Fix Hadoop null value handling to match native batch and allow v10 segment creation.

BREAKING CHANGES
  1. Hadoop ingests will now process multi-value string inputs like ["a","b",null] -> ["a","b",null] instead of ["a","b","null"] to match native batch ingestion.
  2. Hadoop ingests will now by default keep columns with all NULL values, instead of excluding them from the segment.

This PR has:

  • been self-reviewed.
  • added documentation for new or modified features or behaviors.
  • a release note entry in the PR description.
  • added Javadocs for most classes and all non-trivial methods. Linked related entities via Javadoc links.
  • added or updated version, license, or notice information in licenses.yaml
  • added comments explaining the "why" and the intent of the code wherever would not be obvious for an unfamiliar reader.
  • added unit tests or modified existing tests to cover new code paths, ensuring the threshold for code coverage is met.
  • added integration tests.
  • been tested in a test Druid cluster.

@jtuglu1 jtuglu1 force-pushed the fix-hadoop-and-native-batch-ingest-mvs-null-handling branch from d271c47 to b1313f3 Compare January 22, 2026 23:23
@jtuglu1 jtuglu1 requested a review from clintropolis January 22, 2026 23:23
@jtuglu1 jtuglu1 force-pushed the fix-hadoop-and-native-batch-ingest-mvs-null-handling branch 2 times, most recently from 807fe75 to 788fd25 Compare January 23, 2026 00:54
@jtuglu1 jtuglu1 requested a review from maytasm January 23, 2026 01:27
@jtuglu1 jtuglu1 force-pushed the fix-hadoop-and-native-batch-ingest-mvs-null-handling branch from 788fd25 to 12073e9 Compare January 23, 2026 01:51
Copy link
Contributor

@gianm gianm left a comment

Choose a reason for hiding this comment

The reason will be displayed to describe this comment to others. Learn more.

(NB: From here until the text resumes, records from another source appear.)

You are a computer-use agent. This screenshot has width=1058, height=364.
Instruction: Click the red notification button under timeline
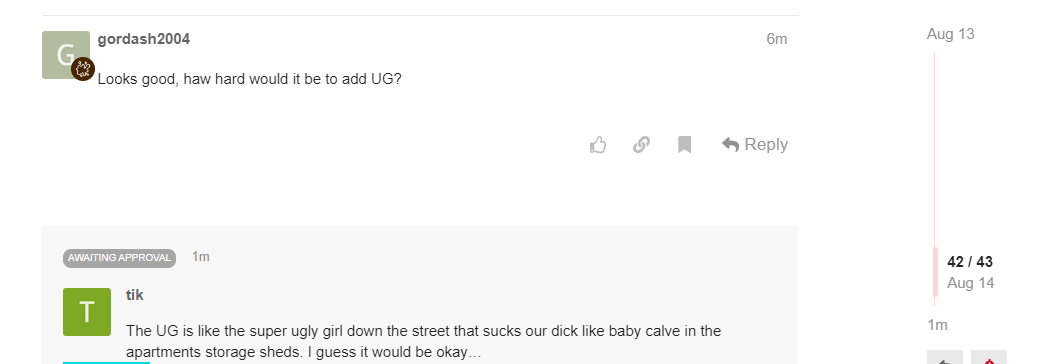click(x=989, y=357)
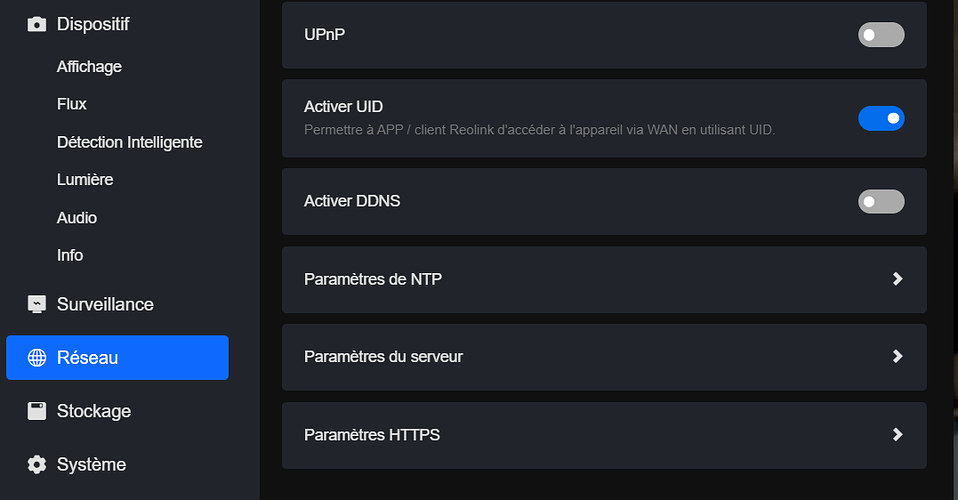Go to Détection Intelligente settings
This screenshot has height=500, width=958.
130,142
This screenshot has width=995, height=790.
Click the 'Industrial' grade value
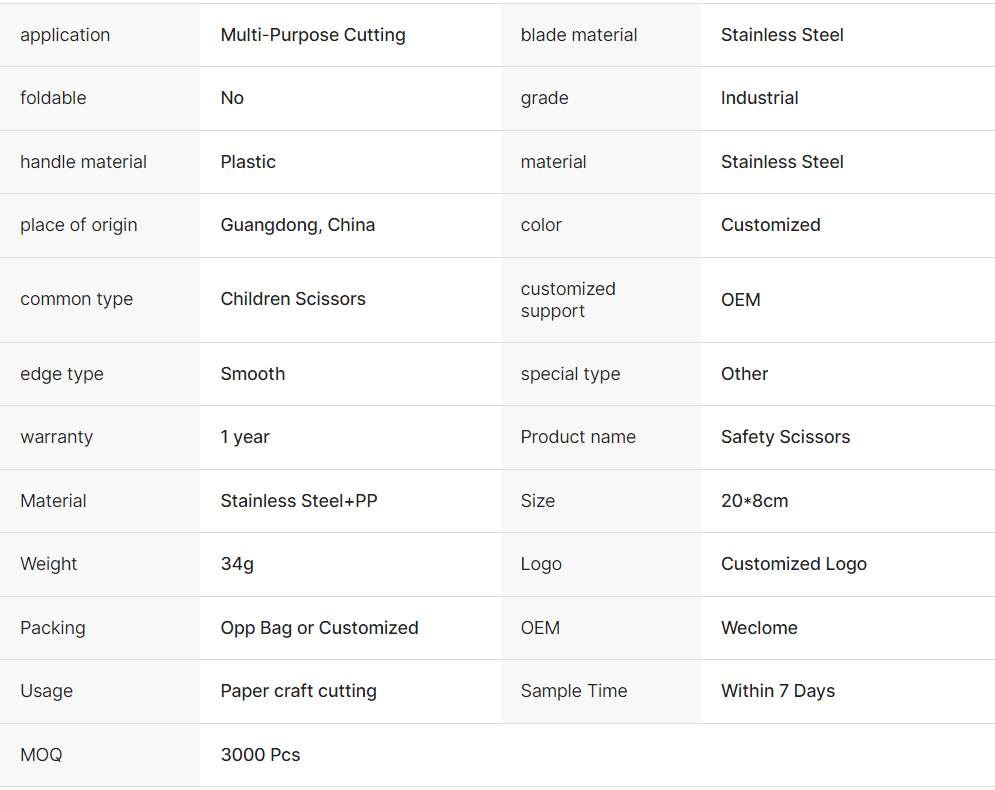tap(760, 98)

Seems like a good change to me. This behavior was reverted in #15190 but the additional changes in this patch look like they would deal with the original problem. Have you run this through a real world test to confirm that everything works as expected?

@jtuglu1
Copy link
Contributor Author

jtuglu1 commented Jan 23, 2026

@gianm another thing I discovered investigating this patch is that Hadoop by default does not create all-null columns in a segment(-Ddruid.indexer.task.storeEmptyColumns=false by default). Native batch in latest version does... . This is the key difference that showed up in the segment diff. #12279. Do you know why this is?

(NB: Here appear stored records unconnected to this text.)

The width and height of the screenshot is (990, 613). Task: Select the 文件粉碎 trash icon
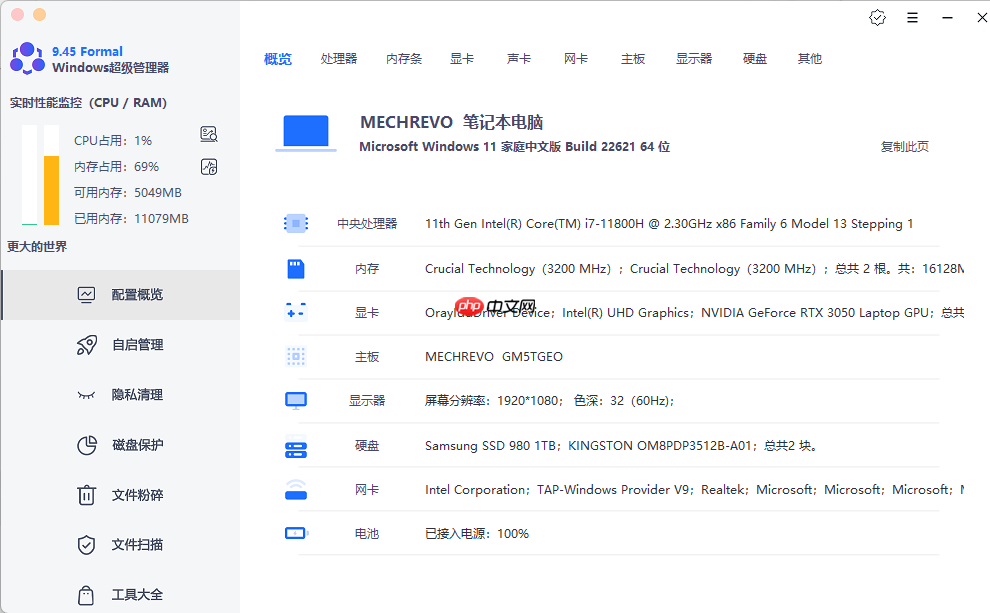(x=88, y=494)
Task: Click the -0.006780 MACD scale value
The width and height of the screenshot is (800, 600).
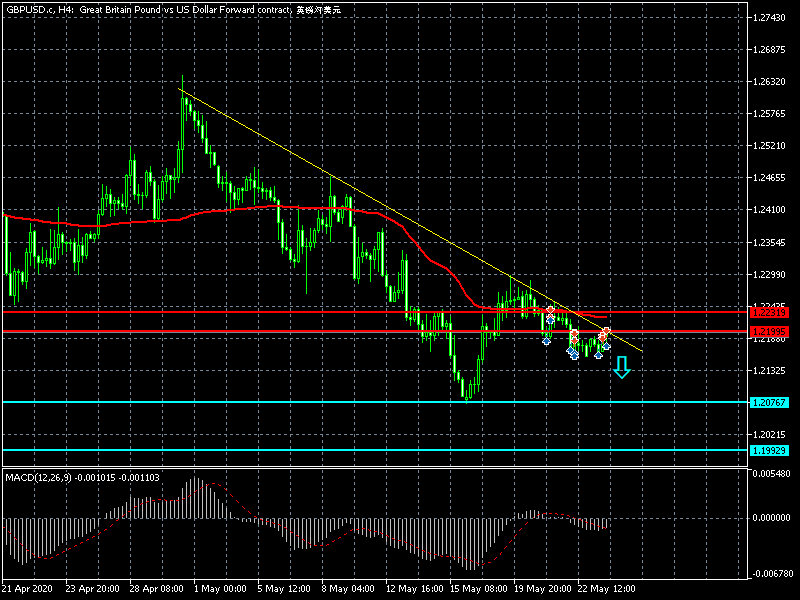Action: click(771, 574)
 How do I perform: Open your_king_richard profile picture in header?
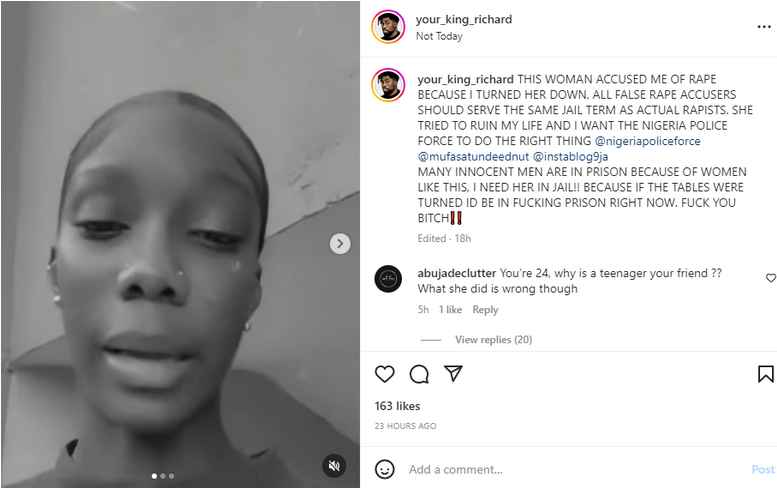point(388,27)
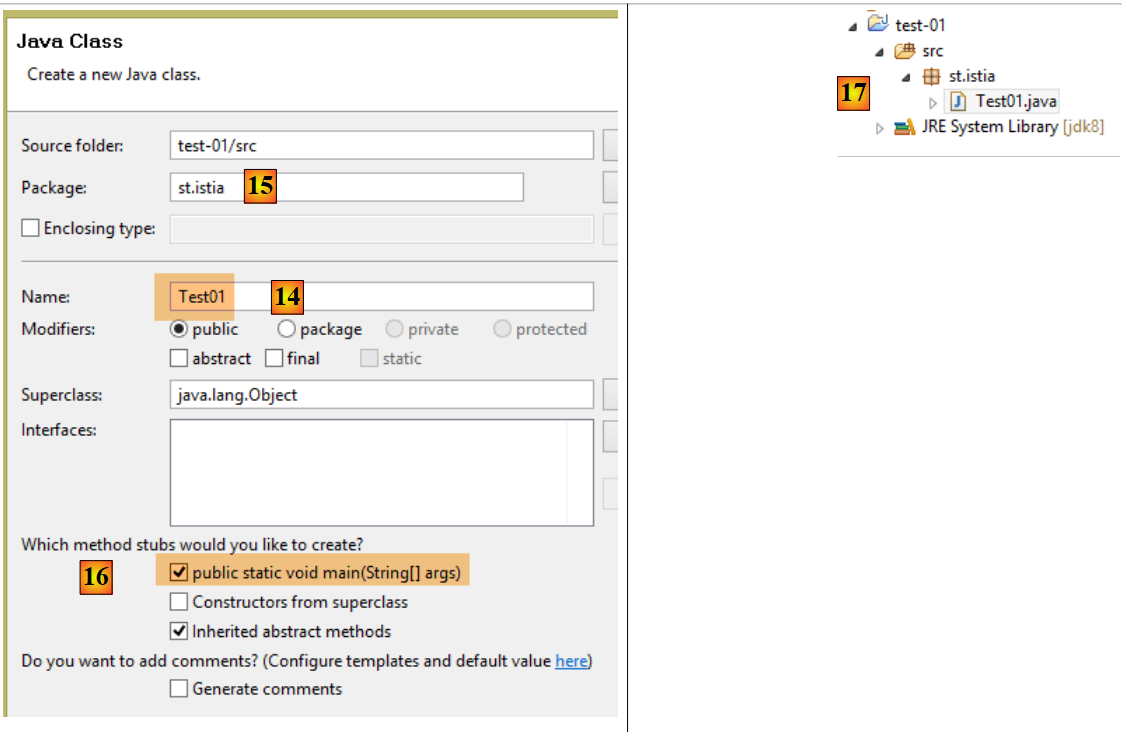The image size is (1122, 732).
Task: Uncheck public static void main checkbox
Action: point(179,573)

For example, if you were to ingest [null] multi-value string, native batch would see this correctly as null, whereas Hadoop would not even include this column in the segment which causes headaches when switching from Hadoop to native batch.

@gianm
Copy link
Contributor

gianm commented Jan 23, 2026

@gianm another thing I discovered investigating this patch is that Hadoop by default does not create all-null columns in a segment(-Ddruid.indexer.task.storeEmptyColumns=false by default). Native batch in latest version does... . This is the key difference that showed up in the segment diff. #12279. Do you know why this is?

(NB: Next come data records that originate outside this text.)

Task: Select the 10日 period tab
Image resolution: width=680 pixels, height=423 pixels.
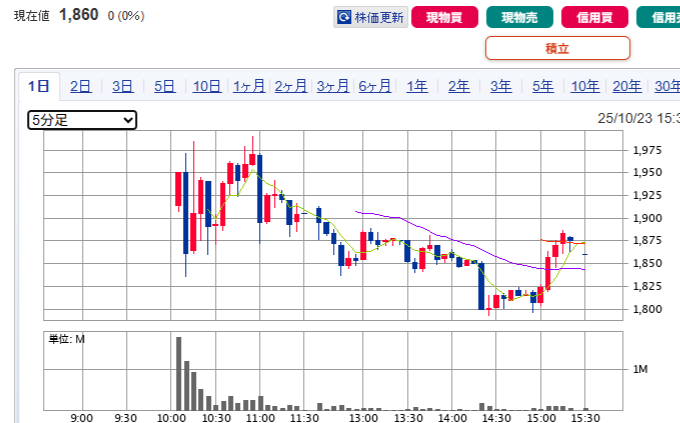Action: [x=207, y=86]
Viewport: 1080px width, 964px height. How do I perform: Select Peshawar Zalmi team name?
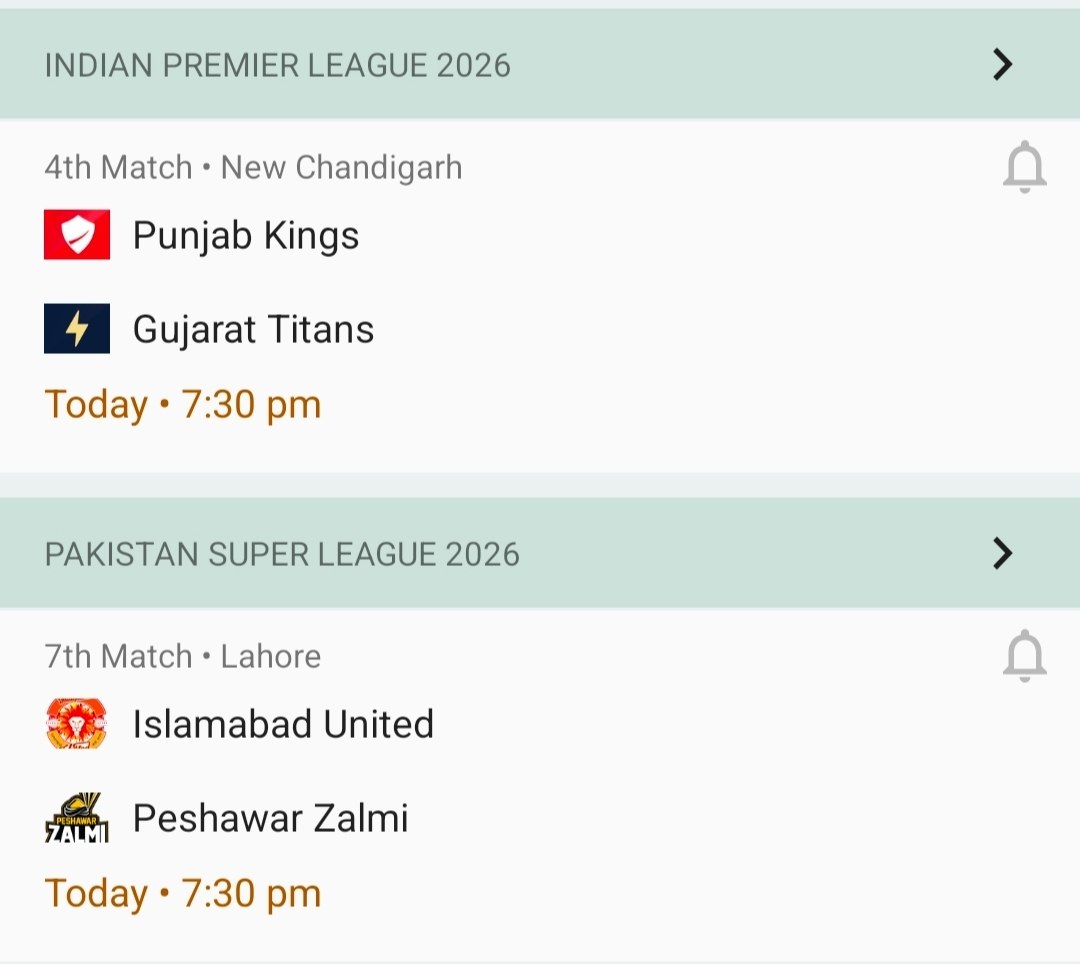(270, 818)
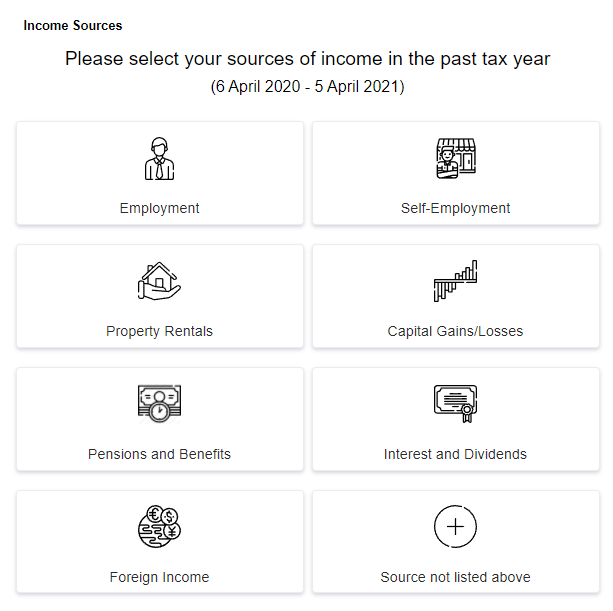Choose the banknote and clock Pensions icon
The width and height of the screenshot is (613, 611).
160,404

There's a comment in IndexMergerV9 that says Hadoop indexing uses a constructor that doesn't support the storeEmptyColumns configuration yet. In that spot it's hard-coded to false. I suppose it would make more sense for that to be hard-coded to TaskConfig.DEFAULT_STORE_EMPTY_COLUMNS, i.e., true. It would make even more sense for it to respect the actual configuration, which would mean switching to some logic like the TaskToolboxFactory uses:

config.buildV10()
            ? indexMergerV10Factory.create()
            : indexMergerV9Factory.create(
                task.getContextValue(Tasks.STORE_EMPTY_COLUMNS_KEY, config.isStoreEmptyColumns())
            )

Rather than injecting the IndexMergerV9 directly.

@jtuglu1
Copy link
Contributor Author

jtuglu1 commented Jan 23, 2026

@gianm thanks, that's what I thought. I guess I just wanted to make sure there wasn't any critical piece of null merging that was missing/incompatible with Hadoop for both V9/V10.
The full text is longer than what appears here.